• Exercise: Write out verbatim the lines of the items between the line holding "The width and height of the screenshot is (206, 214)." and the line holding "coord(145,16)", inclusive, omitting the pictures from your answer.

• Entries supplied:

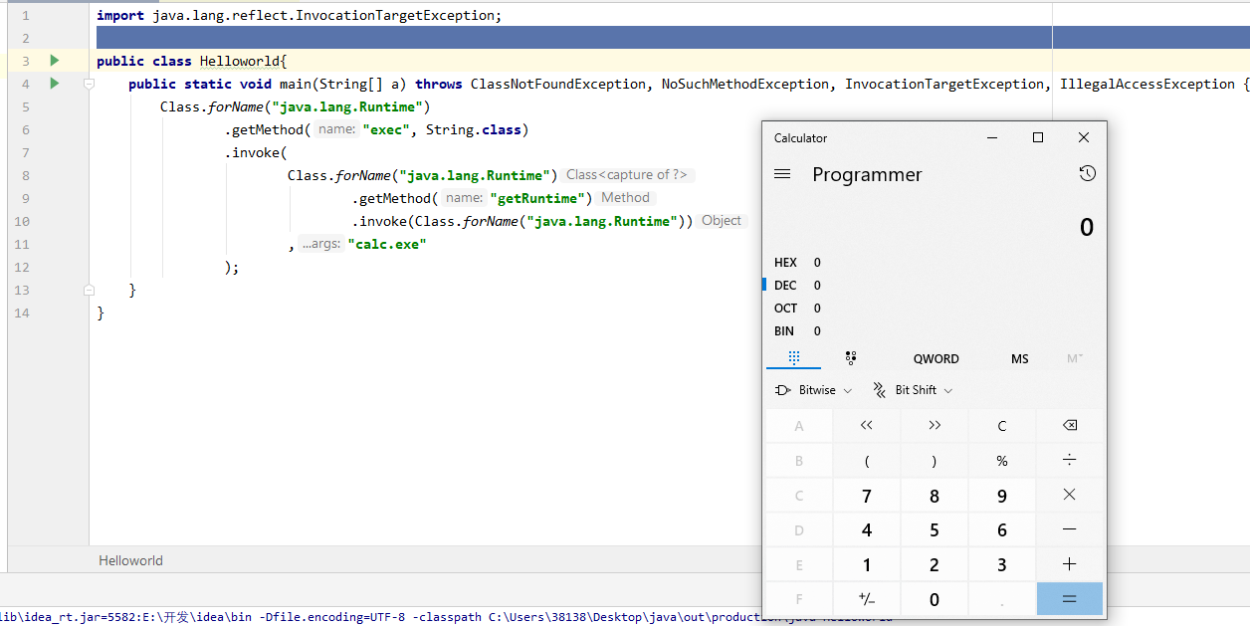The height and width of the screenshot is (626, 1250).
Task: Select the BIN number base
Action: pyautogui.click(x=785, y=331)
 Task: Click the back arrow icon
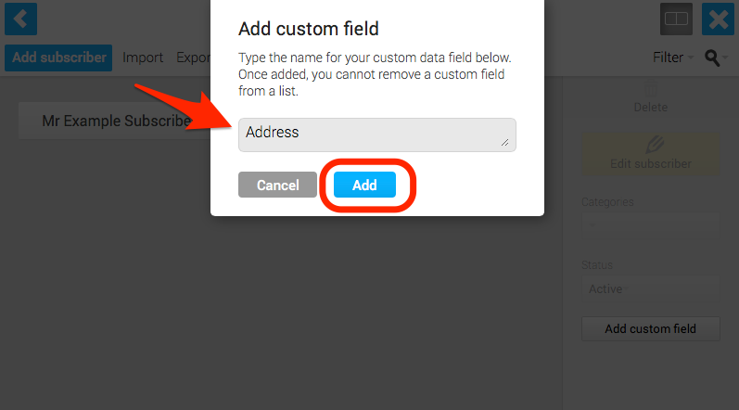20,19
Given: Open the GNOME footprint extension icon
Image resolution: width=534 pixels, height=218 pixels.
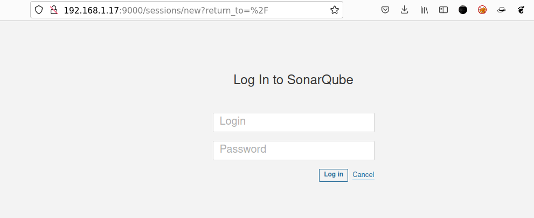Looking at the screenshot, I should (521, 10).
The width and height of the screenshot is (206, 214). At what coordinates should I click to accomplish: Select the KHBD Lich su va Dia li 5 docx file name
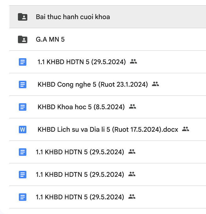(108, 130)
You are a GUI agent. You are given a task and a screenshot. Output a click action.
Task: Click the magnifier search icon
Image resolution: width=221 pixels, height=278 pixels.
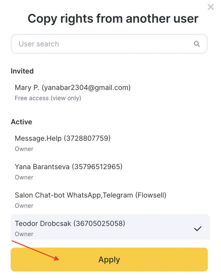click(x=197, y=44)
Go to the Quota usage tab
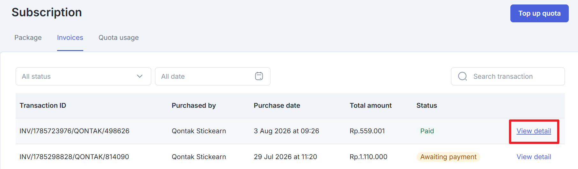The width and height of the screenshot is (578, 169). pos(119,38)
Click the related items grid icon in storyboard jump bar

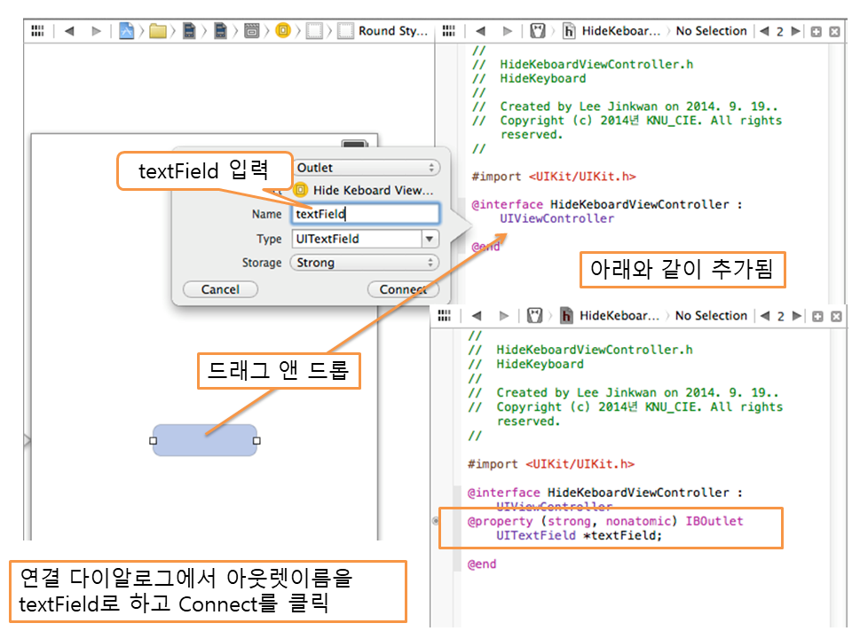point(37,31)
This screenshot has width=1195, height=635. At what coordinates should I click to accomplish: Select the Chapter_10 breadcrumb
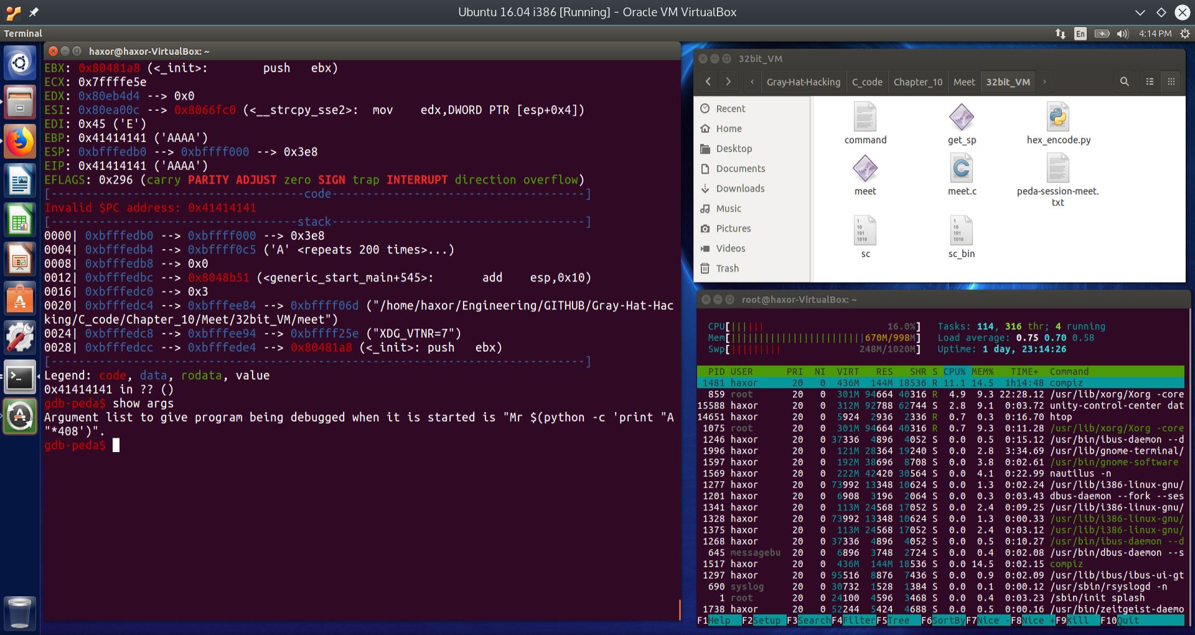[917, 82]
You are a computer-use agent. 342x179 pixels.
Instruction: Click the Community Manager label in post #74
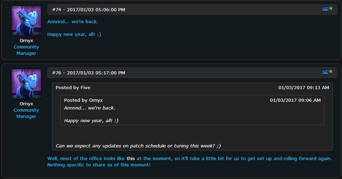click(26, 50)
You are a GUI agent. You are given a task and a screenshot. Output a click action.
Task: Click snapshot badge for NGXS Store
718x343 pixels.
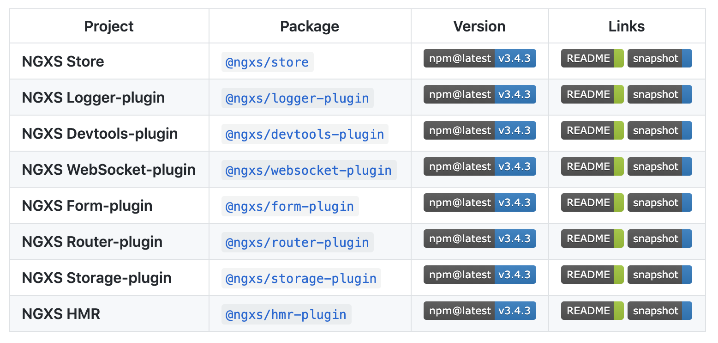659,59
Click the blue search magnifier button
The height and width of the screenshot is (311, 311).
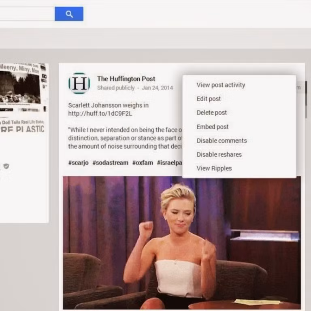(x=69, y=14)
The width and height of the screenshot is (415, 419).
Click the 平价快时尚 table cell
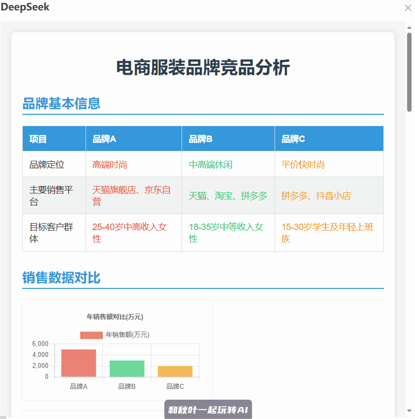(303, 165)
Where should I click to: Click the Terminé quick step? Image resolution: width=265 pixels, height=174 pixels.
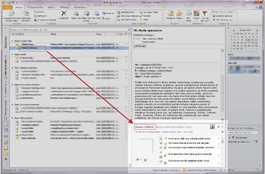coord(145,16)
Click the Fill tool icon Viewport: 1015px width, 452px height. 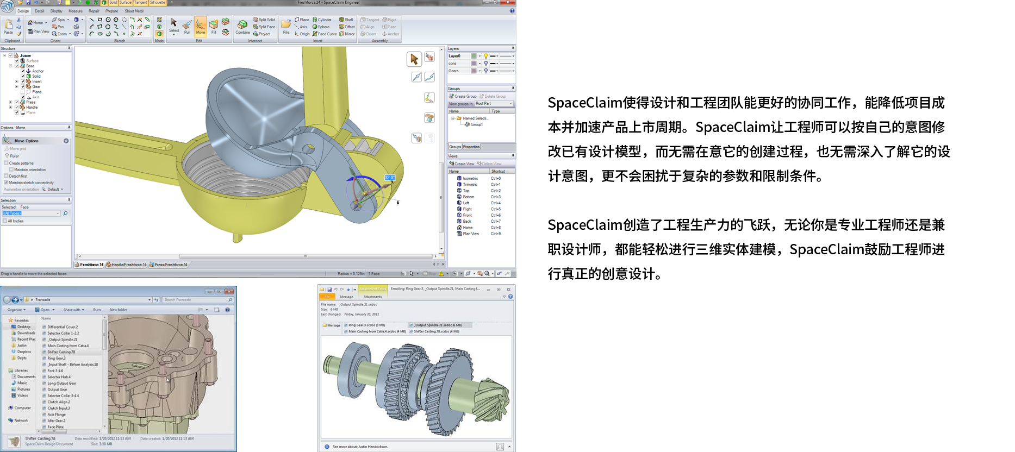214,26
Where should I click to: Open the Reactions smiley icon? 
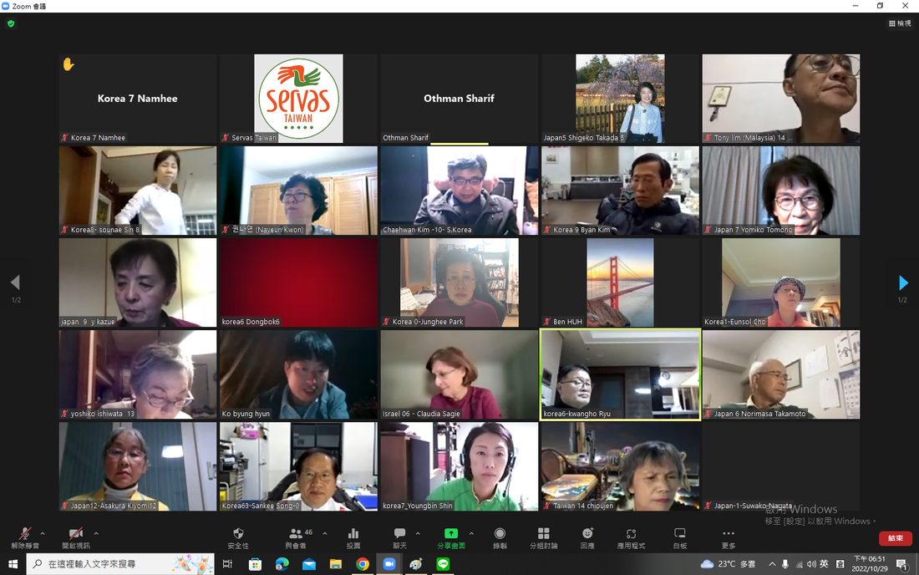tap(587, 533)
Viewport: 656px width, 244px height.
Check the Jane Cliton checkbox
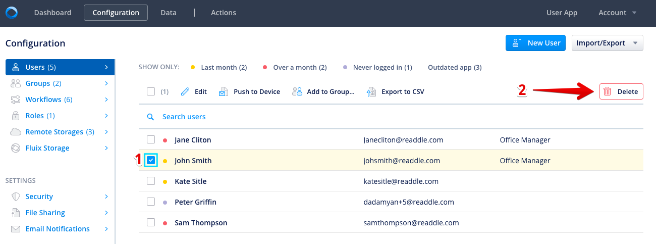pos(151,139)
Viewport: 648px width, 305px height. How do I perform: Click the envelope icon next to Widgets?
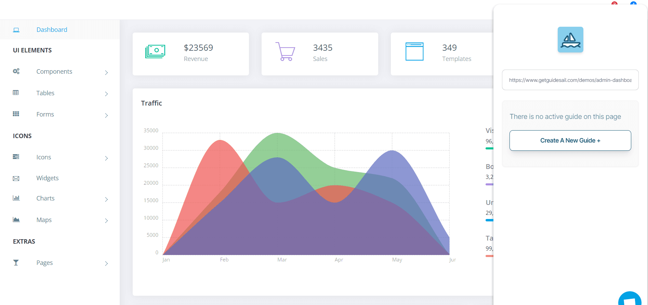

• Result of this task:
The width and height of the screenshot is (206, 214). At what coordinates should I click to accomplish: Select the KHBD Lich su va Dia li 5 docx file name
(108, 130)
You are a GUI agent. You are given a task and a screenshot. Output a click action.
Task: Click the magnifier search icon
Image resolution: width=221 pixels, height=278 pixels.
click(x=197, y=44)
Go to the Quota usage tab
The width and height of the screenshot is (578, 169). pos(119,38)
Click the related items grid icon in storyboard jump bar

point(37,31)
This screenshot has width=1195, height=635. At what coordinates should I click to accomplish: Select the Chapter_10 breadcrumb
[917, 82]
You are a computer-use agent. 342x179 pixels.
Instruction: Click the Community Manager label in post #74
click(26, 50)
You are a GUI agent. You are given a task and a screenshot. Output a click action.
Task: Click snapshot badge for NGXS Store
718x343 pixels.
659,59
Click the blue search magnifier button
The height and width of the screenshot is (311, 311).
(x=69, y=14)
The width and height of the screenshot is (415, 419).
Click the 平价快时尚 table cell
(303, 165)
Where should I click to: Click the Terminé quick step? Image resolution: width=265 pixels, height=174 pixels.
coord(145,16)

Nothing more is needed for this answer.